### TASK MATERIAL
########
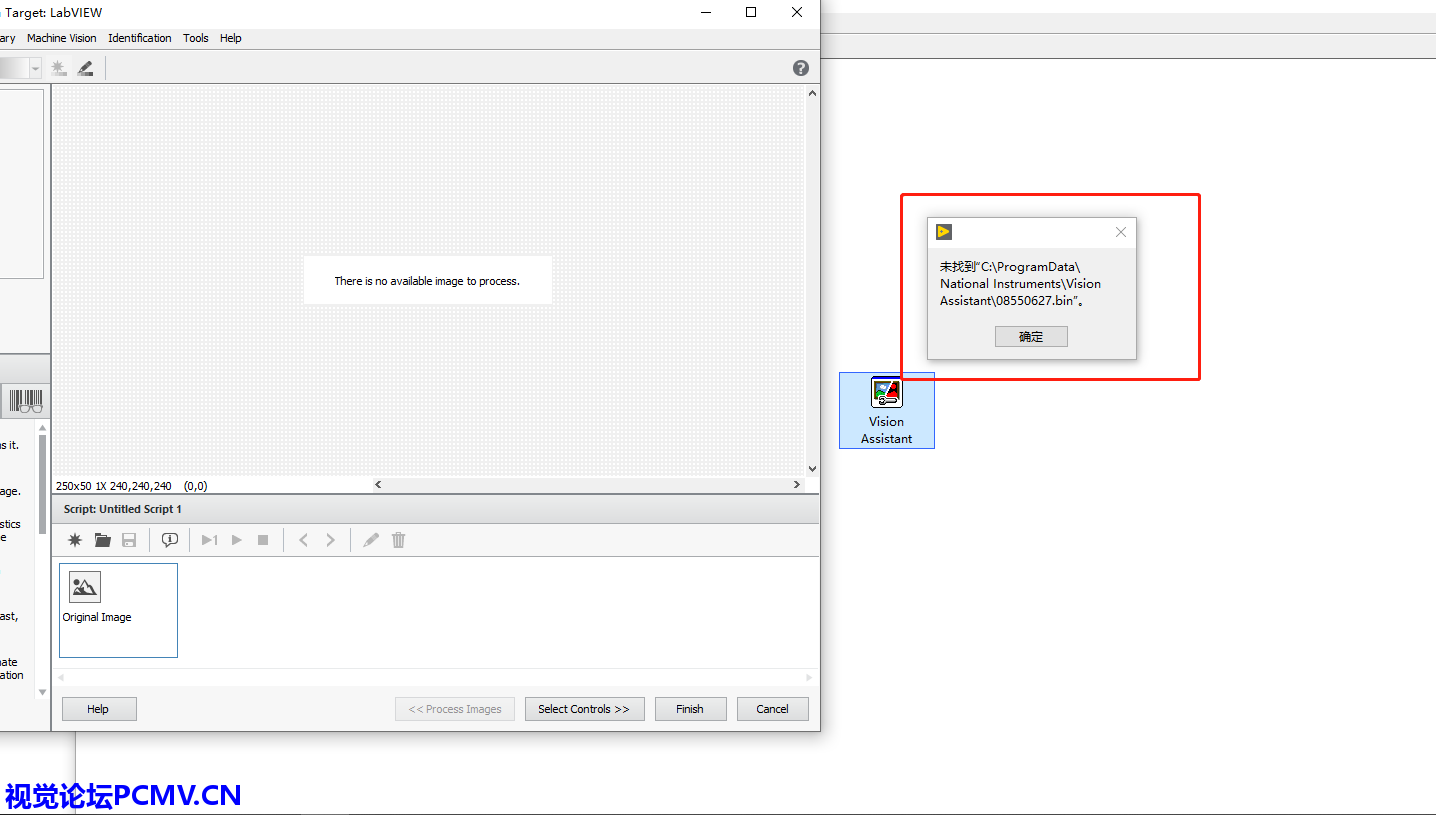This screenshot has height=815, width=1436.
Task: Click the New Script starburst icon
Action: pos(75,540)
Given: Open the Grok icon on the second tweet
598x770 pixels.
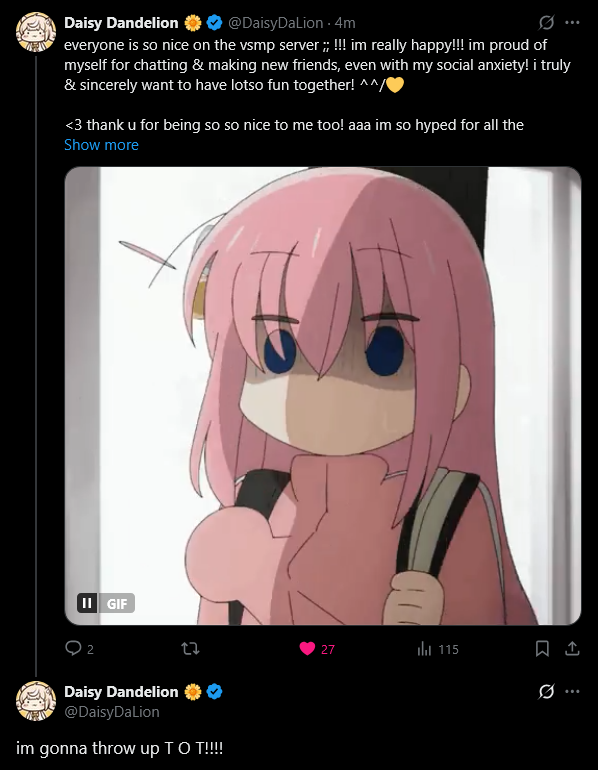Looking at the screenshot, I should pyautogui.click(x=546, y=691).
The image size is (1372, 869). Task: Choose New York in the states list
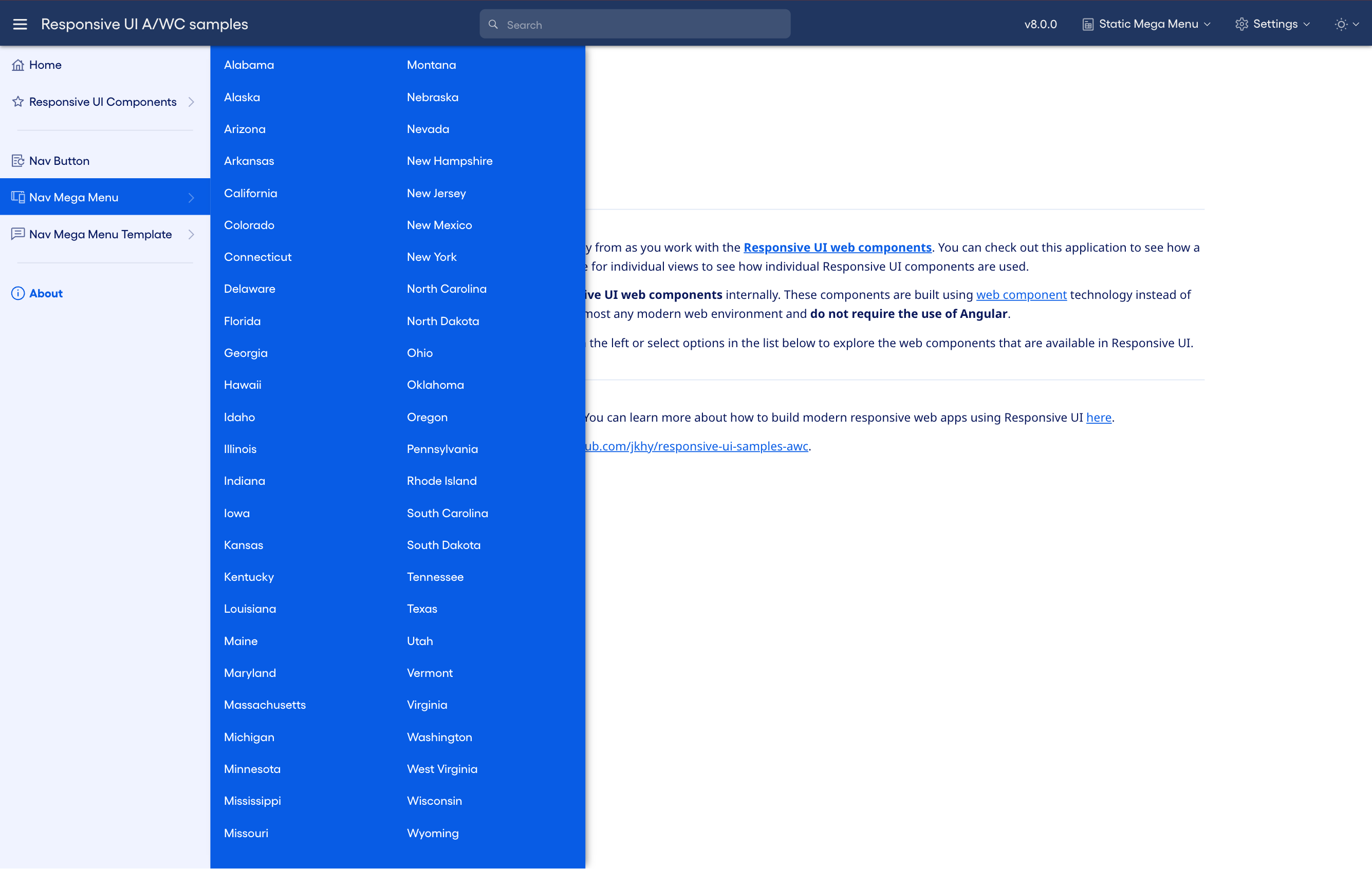tap(431, 257)
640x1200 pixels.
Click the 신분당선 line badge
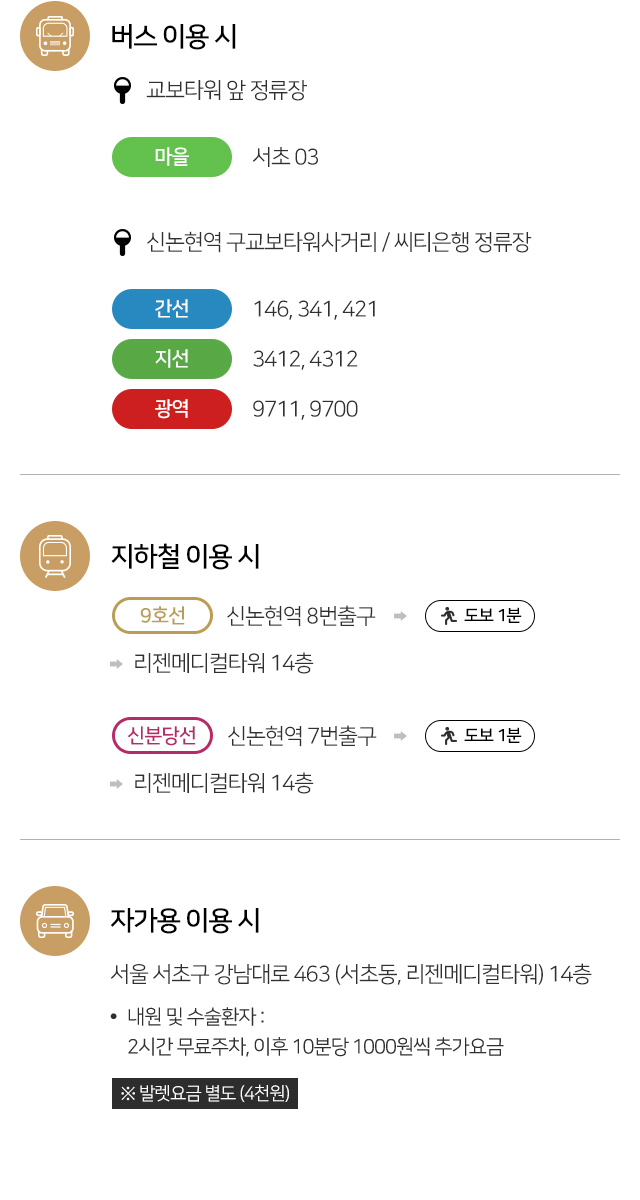(x=163, y=736)
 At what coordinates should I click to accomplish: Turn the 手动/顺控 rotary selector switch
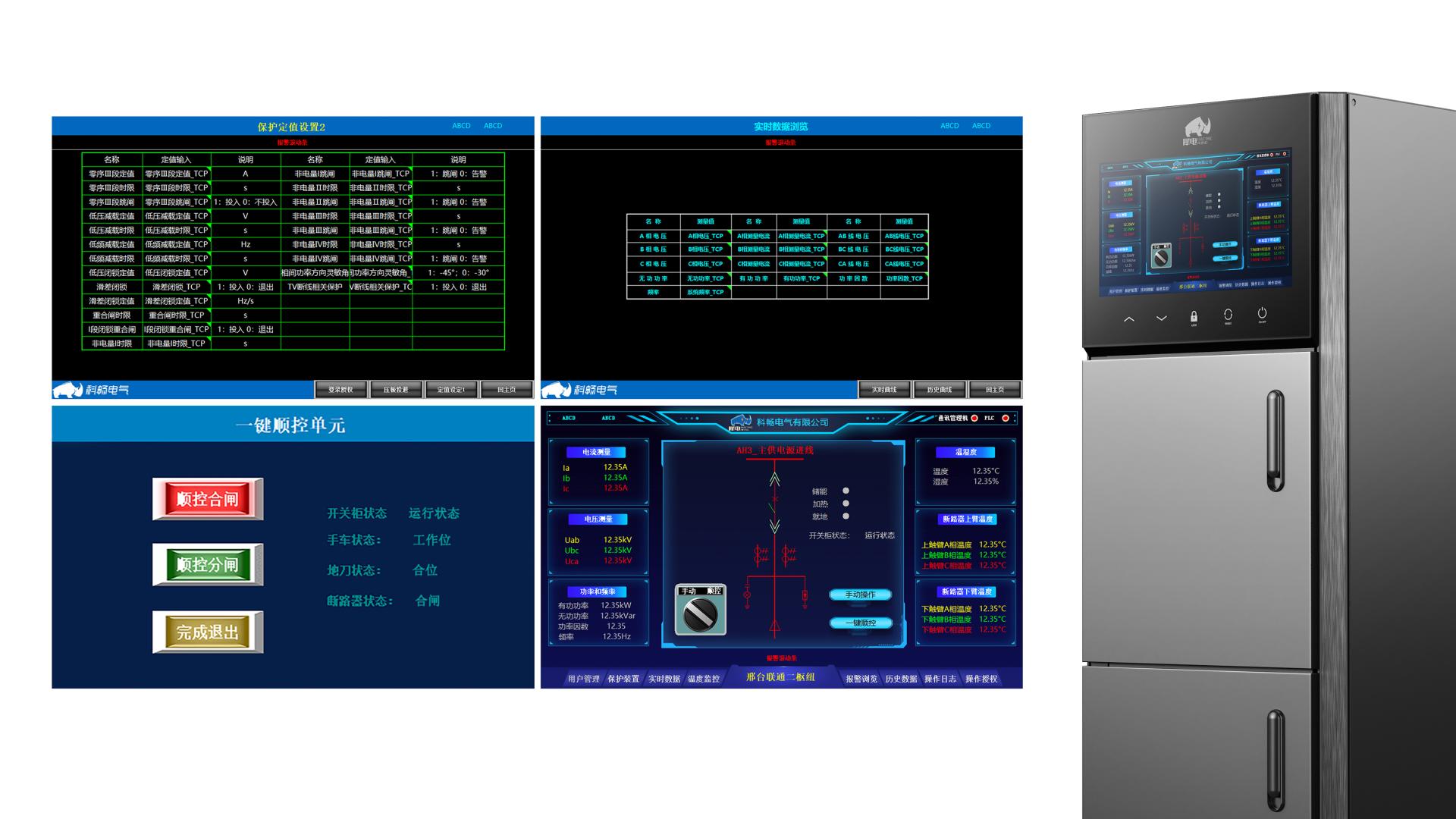[700, 615]
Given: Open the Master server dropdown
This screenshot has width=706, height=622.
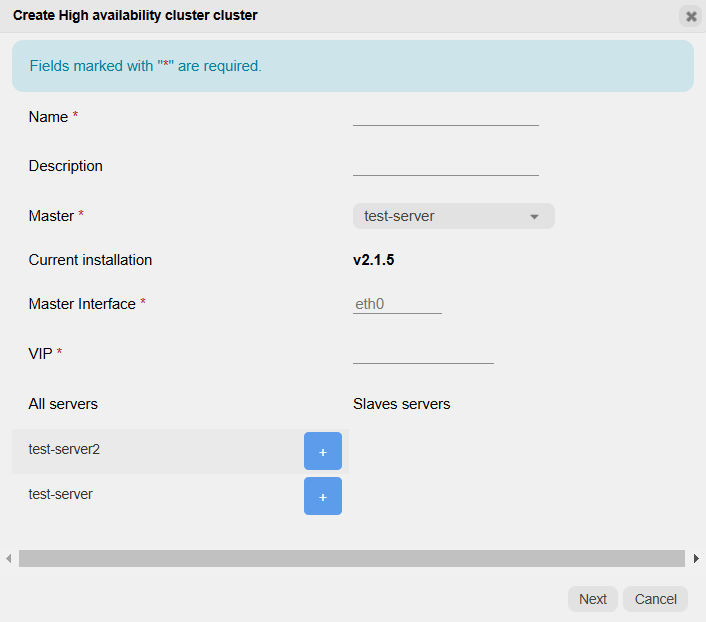Looking at the screenshot, I should coord(452,216).
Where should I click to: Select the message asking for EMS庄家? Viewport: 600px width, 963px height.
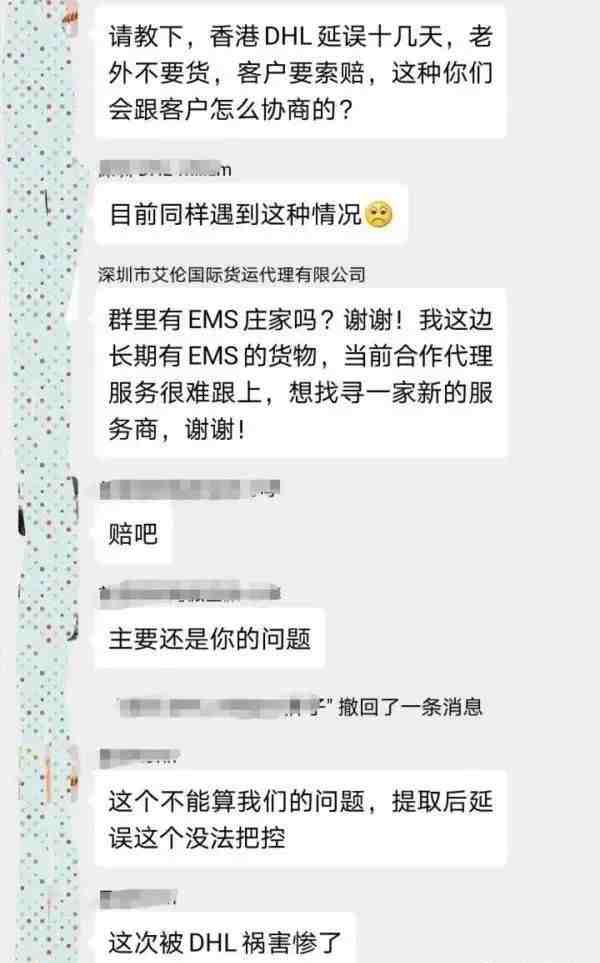pyautogui.click(x=301, y=373)
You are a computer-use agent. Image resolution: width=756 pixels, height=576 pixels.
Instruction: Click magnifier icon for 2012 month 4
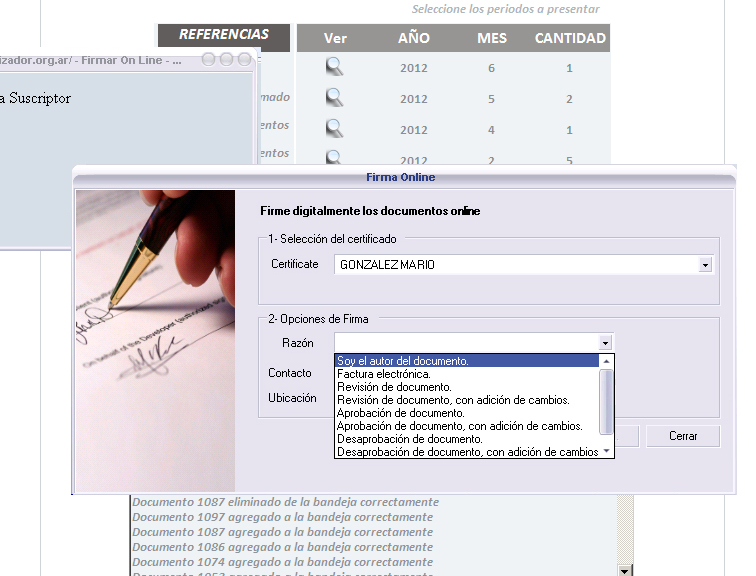pos(334,129)
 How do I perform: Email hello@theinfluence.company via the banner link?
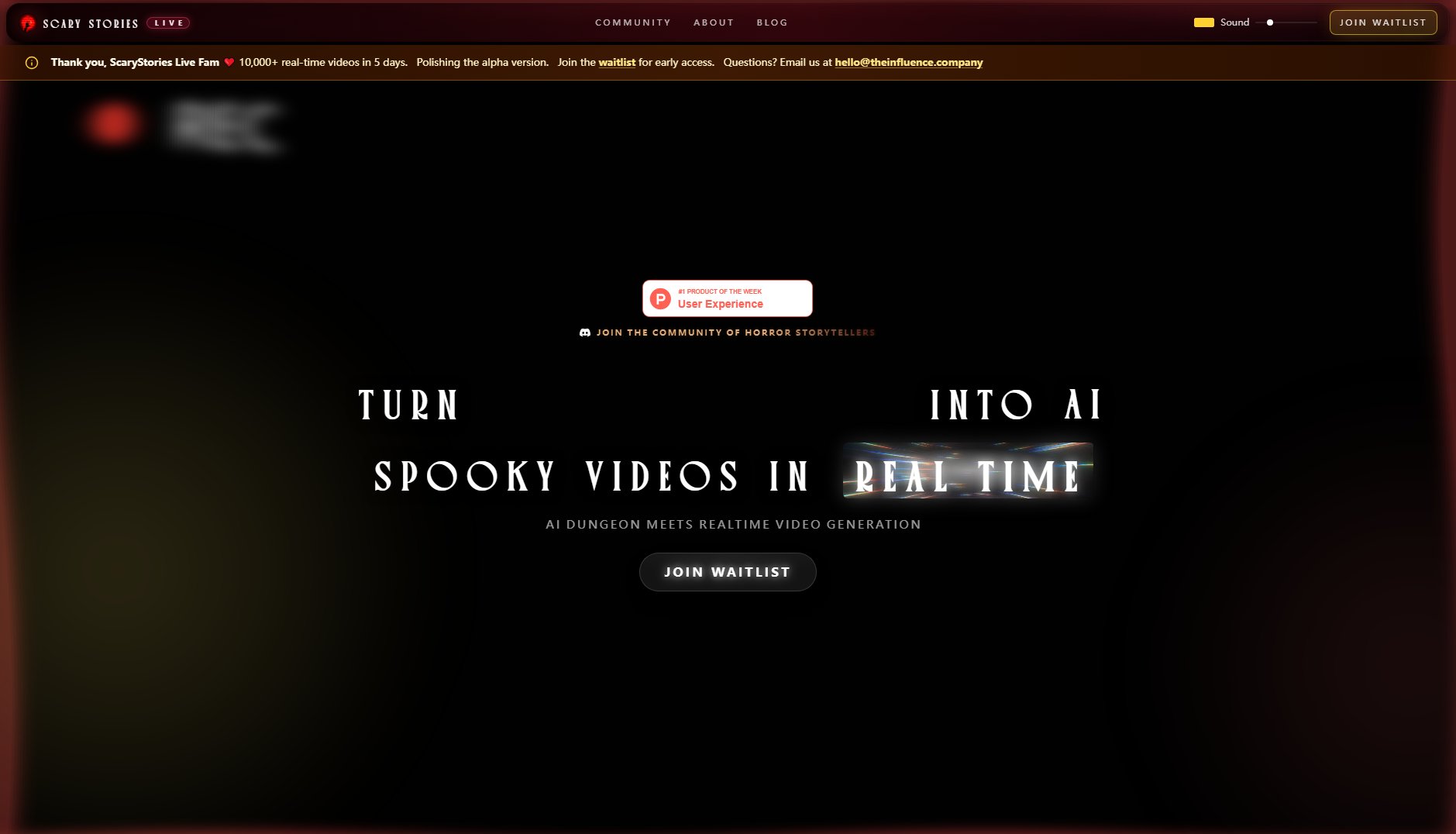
########
### REQUIRED WORK
Please repeat the listing from the line containing "640x1200 pixels." through the end of the listing, leaving the pictures out.

### SOLUTION TO THIS TASK
640x1200 pixels.
Click the 신분당선 line badge
(x=163, y=736)
 At what coordinates should I click to accomplish: Turn the 手动/顺控 rotary selector switch
[700, 615]
Given: Open the Master server dropdown
This screenshot has width=706, height=622.
Looking at the screenshot, I should coord(452,216).
Where should I click to: Select the message asking for EMS庄家? Viewport: 600px width, 963px height.
pyautogui.click(x=301, y=373)
You are a computer-use agent. Image resolution: width=756 pixels, height=576 pixels.
Instruction: Click magnifier icon for 2012 month 4
pos(334,129)
 How do I perform: Email hello@theinfluence.company via the banner link?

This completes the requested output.